Baltimore’s Grand Fish Story
They ran a Grand Prix through the streets of the Charm City recently and if you looked closely, some people say, those were dollars you saw spewing from the exhausts of those high performance engines. Those are the kinds of dollars that spread all throughout the downtown area to local establishments and small businesses. Soon, we’ll begin to hear the story of the economics of the IZOD Indy Car event. I’m told we should be interested in that story, the one about economics and racing.
However, the real story is not about the cars, the race, or even the dollars. It never is. It’s the picture of the Big Fish that Baltimore hooked. Did you see the picture? Oh, what picture you say?
You see, a mentor of mine once provided this valuable learning experience about sports business.
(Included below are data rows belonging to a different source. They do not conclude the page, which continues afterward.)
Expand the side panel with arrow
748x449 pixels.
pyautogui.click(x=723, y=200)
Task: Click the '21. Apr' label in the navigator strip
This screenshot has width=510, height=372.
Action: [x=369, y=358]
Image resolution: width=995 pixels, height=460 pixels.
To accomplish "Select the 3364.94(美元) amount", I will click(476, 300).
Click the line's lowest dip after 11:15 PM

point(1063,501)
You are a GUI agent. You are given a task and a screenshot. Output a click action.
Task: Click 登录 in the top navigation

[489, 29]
He said, “have you ever walked into someone’s home or office and they show off their prized photo, you know, the one of the guy standing on the dock proudly holding the big fish at the end of the hook?
“Sure”, I said
He continued, “ now, have you ever had someone show you a picture of their 14 small fish on the same hook”
I said, “no, not ever”
“That’s just the point, it’s about the BIG catch. That is always the story that get’s talked about for days, weeks and maybe years. It’s a story that spreads”.
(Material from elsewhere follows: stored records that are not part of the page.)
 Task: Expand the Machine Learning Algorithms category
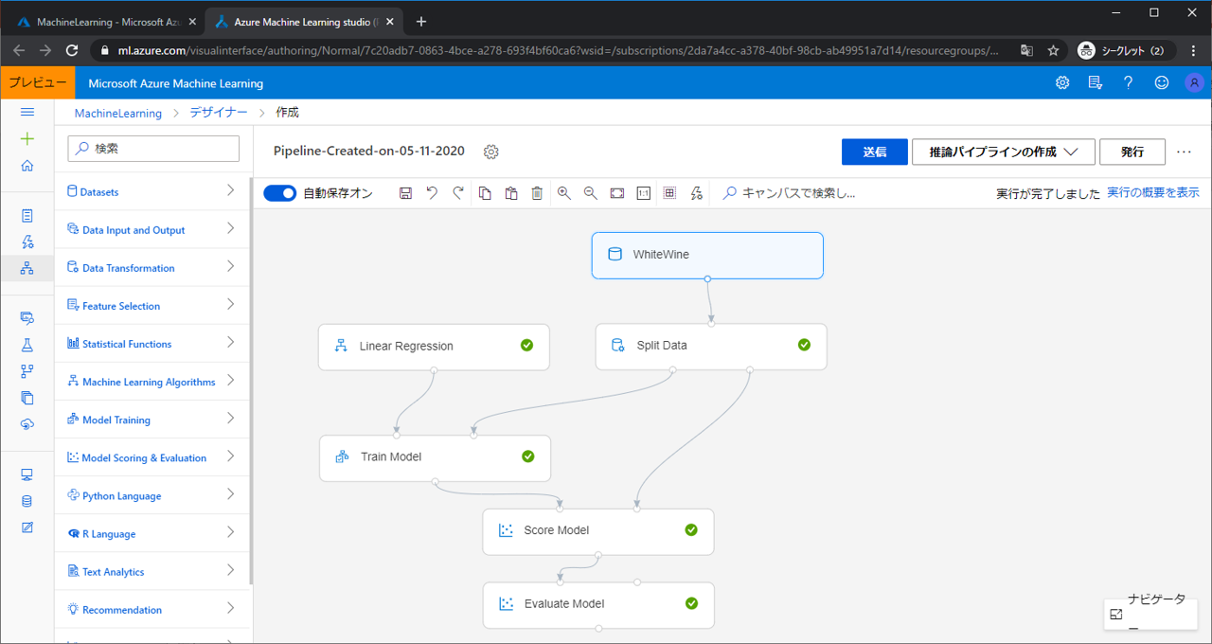coord(152,382)
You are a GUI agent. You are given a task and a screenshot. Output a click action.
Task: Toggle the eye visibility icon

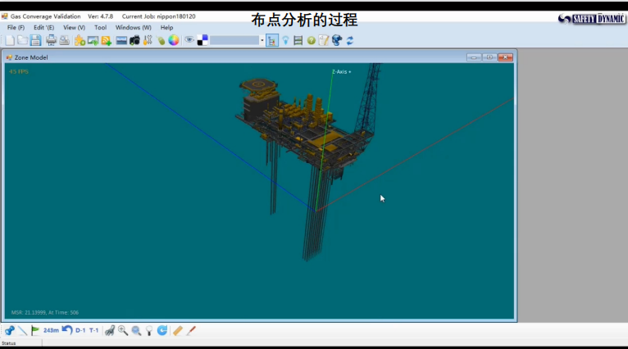pyautogui.click(x=189, y=40)
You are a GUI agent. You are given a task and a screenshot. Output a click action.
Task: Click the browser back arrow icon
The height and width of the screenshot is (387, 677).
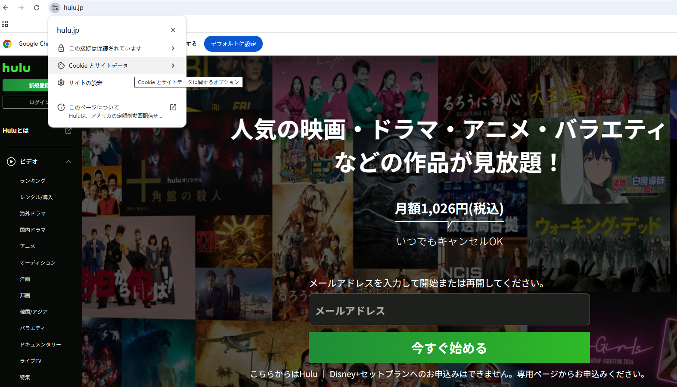[6, 8]
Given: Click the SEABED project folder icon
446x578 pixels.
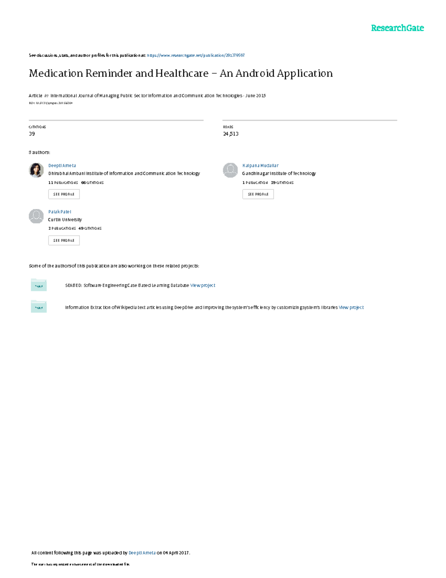Looking at the screenshot, I should (39, 285).
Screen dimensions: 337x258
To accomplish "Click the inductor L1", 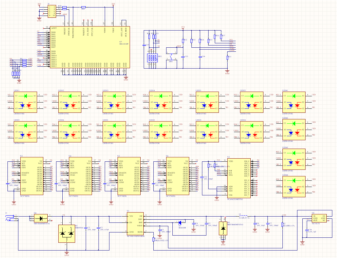I will click(x=243, y=216).
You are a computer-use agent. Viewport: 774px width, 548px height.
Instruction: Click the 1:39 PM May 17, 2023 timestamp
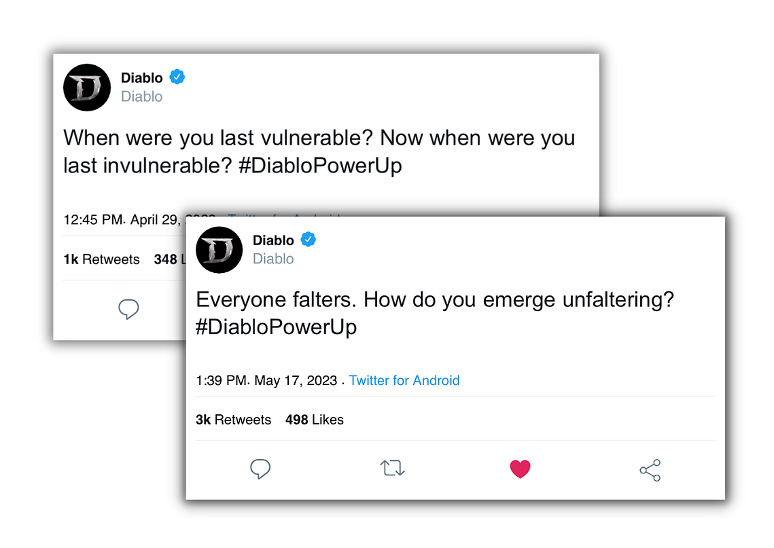(266, 380)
Baltimore just landed its newest Big Fish. Shall we just call it the “Baltimore Grand Fish”?
In the coming weeks and months, there will be a blizzard of facts and figures provided regarding the “impact” to the surrounding area from the inaugural Baltimore Grand Prix. Economic impact studies, attendance and spending estimates, you name it; we are bound to hear about it. Someone will proclaim the impact is” $50 million dollars”. Another will say, “No, it’s $65 million”. I can see the stand-off now, when those on each side of the issue present their respective studies. We might even be treated to dueling studies, You know, something like “White Papers at twenty paces?”
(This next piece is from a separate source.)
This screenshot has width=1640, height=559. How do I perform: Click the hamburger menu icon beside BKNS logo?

And none of it will matter. Not one single sheet of recycled paper will matter.
Sporting consumers don’t even read about the facts anymore. All of the feature and benefits statements go for naught. No one has the time anymore to digest any facts, for anything. For the lack of impact these studies may have, those that author them might be best to use the ink from the Harry Potter movies, the kind that transfigure anything written in it, to become invisible.
It’s the story. It’s what’s new, what’s fresh, what is today’s story?
No, what Baltimore had with the Grand Prix, were stories. Danica Patrick? Heck, she’s Taylor Swift in a Nomex fireproof racing suit. If you were in the Paddock where they work on the cars you might have witnessed what I mean. Little girls and boys, moms and dad in close quarter behind, hunting Danica for the elusive autograph. Danica passes the test of being certified by parents of being worthy of the wall poster. She is petite, well spoken and “made in the USA”, even without the label. Save for the time she has to play the role in those suggestive Go Daddy commercials, she’s family friendly. The crowd of moms and dads along the rope lines told me so.
I saw kids walking around with autographed parts of damaged race cars. And there are more stories just like those.
Those that are involved with the event would be wise to start telling, and re-telling those stories, right away, today, not this winter or next spring. Don’t wait for the impact studies to land on someone’s desk.
Looking ahead, stay tuned; we will all be eagerly waiting to see if someone can articulate just where those dollars all landed as they exited from the exhaust of the IZOD Indy Cars as they charged toward HarborPlace.
I won’t be listening or reading. I will be too consumed collecting fish stories.